Há diferentes formas em que o racismo se manifesta, como o crime de ódio racial. Nesta
forma direta de racismo, um indivíduo ou um grupo de pessoas agride diretamente outros
indivíduos ou grupos, seja verbalmente ou fisicamente, somente por conta da etnia e/ou
raça.

Há o racismo institucional. De maneira mais velada, este racismo manifesta-se através de


instituições (sejam públicas ou privadas), do Estado e das leis, que podem segregar e/ou
tirar direitos promovendo assim, um preconceito.

Além desses, há o racismo estrutural. Sendo mais brando ainda que o racismo institucional,
o racismo estrutural tende a ser ainda mais perigoso, por ser menos perceptível e assim,
passando livre das punições. Esta categoria do racismo consiste em um conjunto de
práticas, hábitos, falas, situações e etc., que são inseridos no nosso cotidiano, promovendo
uma proliferação da naturalização do racismo.
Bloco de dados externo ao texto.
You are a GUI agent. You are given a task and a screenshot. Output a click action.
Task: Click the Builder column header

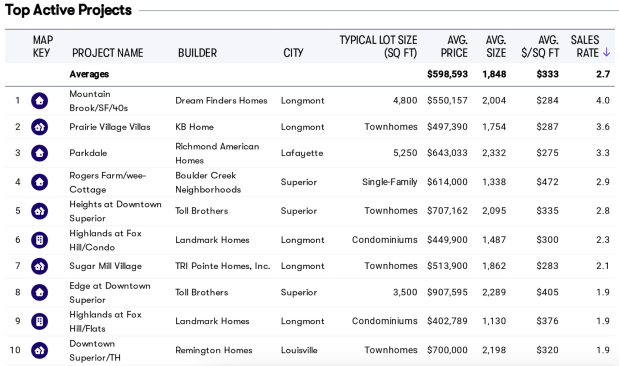pos(197,53)
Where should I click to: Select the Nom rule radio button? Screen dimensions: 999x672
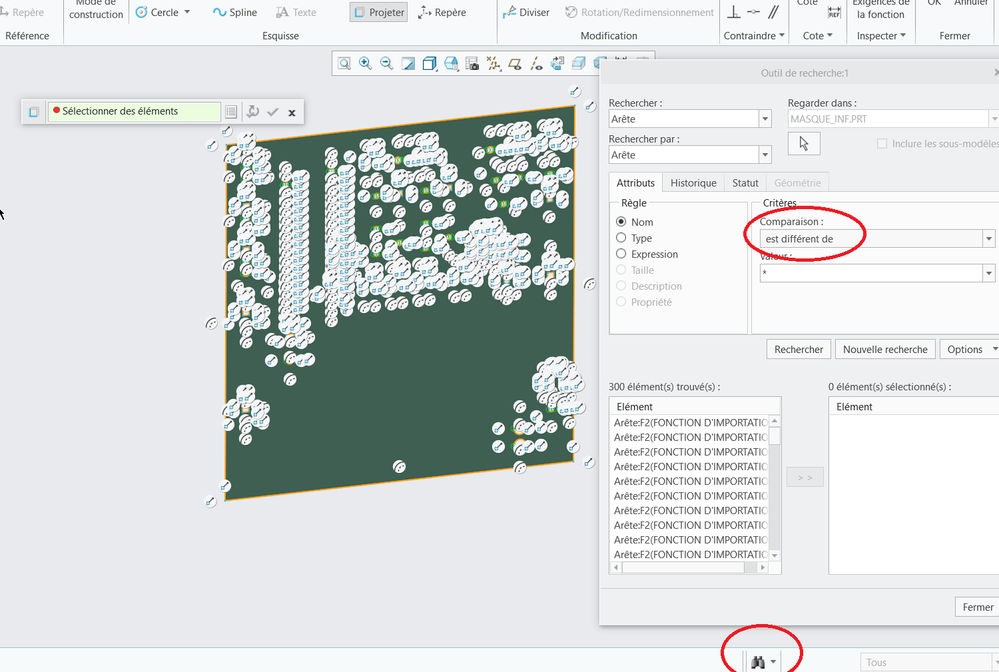tap(622, 222)

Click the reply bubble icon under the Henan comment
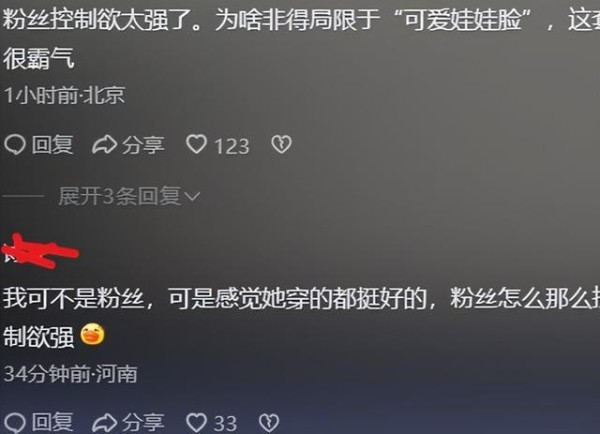coord(15,423)
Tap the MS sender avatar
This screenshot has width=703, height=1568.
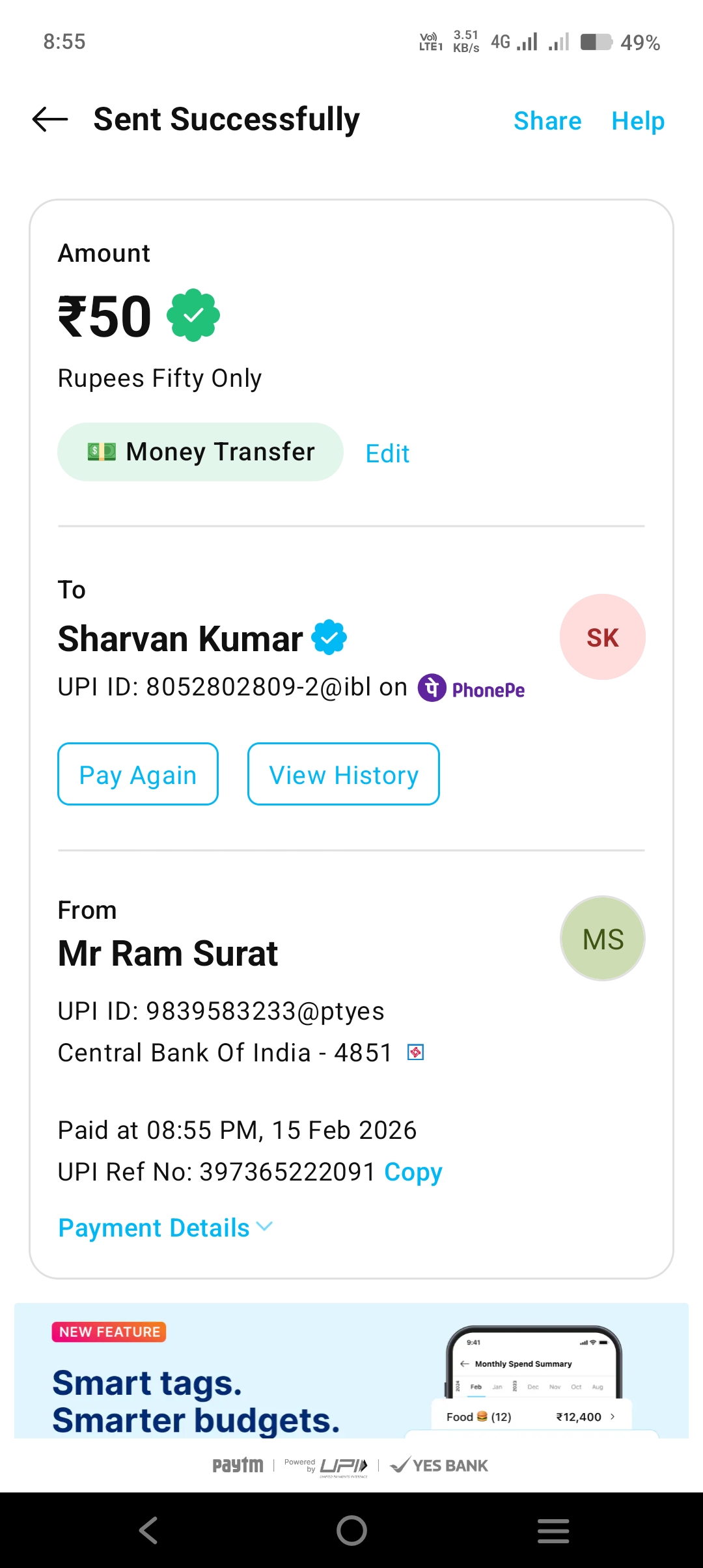click(602, 938)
No Brasil, ao ser proibida a escravização, não se criou políticas públicas que ajudassem os
negros a se inserirem na sociedade, garantindo a eles, no mínimo, direitos básicos. Assim, os
negros foram marginalizados e suas histórias continuaram a ter a forte presença da
violência e da morte.

Em clara dos anjos o racismo como crime de ódio racial é extremamente presente, como
quando a mãe de Cassi utiliza em sua fala a frase “meu filho branco não vai se envolver com
alguém negro”. Clara, personagem principal do livro, menina mestiça, percebe toda a
insignificância social que negros e mestiços têm naquela sociedade e, ao fim do livro diz a
sua mãe “mamãe, mamãe, nós não valemos nada”

Em seu livro, Lima utiliza do título “Clara dos Anjos” para passar a ideia de uma menina
branca, com olhos e cabelos claros. Porém quebra as expectativas dos leitores ao descrever
sua personagem sendo mestiça e de família extremamente pobre. Com uma forte marca de
oralidade para representar o âmbito e que os personagens do livro estão inseridos, Clara
dos Anjos retrata uma geografia física e humana, contando, também, com histórias
secundárias que faziam panoramas da vida do subúrbio e de todo o descaso sofrido por seus
moradores. Tudo isto fez com que o livro fosse uma espécie de autorretrato dos pobres.

Chama atenção a opção do autor por uma Clara dos Anjos mestiça (que ele apresenta como
mulata, segundo a terminologia mais em voga na época) e não negra, simplesmente. O que
se pode depreender é que o mulato, naquele contexto histórico, estava exposto à mesma
condição desfavorável do negro, como alvo de preconceitos e da falta de acesso a direitos
básicos de cidadania.

Esse aspecto é interessante, em primeiro lugar, por revelar uma nítida vivência do próprio
autor. E também por trazer à luz a necessidade de desconstruir o discurso que celebra a
mestiçagem como sinal de ausência de discriminação e de conflitos raciais. Pelo contrário,
muitos autores inclusive já denunciam o discurso do elogio à mestiçagem como elemento
supressor da identidade afrodescendente. Como diz o escritor e compositor Nei Lopes em
entrevista à Revista de História da Biblioteca Nacional: “Eu discuto muito essa questão da
mestiçagem, porque ela tem sido uma forma de negar a africanidade”.

Retratando Clara como uma menina inocente, superprotegida pela família e criada para ser
a mulher da época (submissa e pronta pra casar), Lima Barreto também expõe a vida a qual
as mulheres são submissas e como as negras, em especifico, sofrem ainda mais, tendo que
lidar com um racismo junto ao machismo. Assim tem-se a história de Clara que, ao
engravidar e ser abandonada, tem seu destino fadado à infelicidade já que, perder a
virgindade fora do casamento era uma das maiores tragédias das mulheres do século XX,
ainda mais sendo negra.
Concluído em 1922, ano da morte de Lima Barreto, o romance Clara dos Anjos é uma forte
denúncia do preconceito racial e social, vivenciado por uma jovem mulher do subúrbio
carioca.

O grande historiador e crítico literário Sérgio Buarque de Holanda, já apontava, escrevendo


sobre “Clara dos Anjos”, que é muito difícil “escrever sobre os livros de Lima Barreto sem
incorrer um pouco no pecado do biografismo”. Poucos escritores brasileiros foram tão
obsessivos na investigação da temática do preconceito quanto Lima Barreto. Até por razões
pessoais, e por viver exatamente nesse período, sempre retratando-o de forma crítica e até
ressentida, o autor de Clara dos Anjos seria o escritor que mais sentiria o preconceito e o
retrataria de maneira mais fiel em nossa literatura.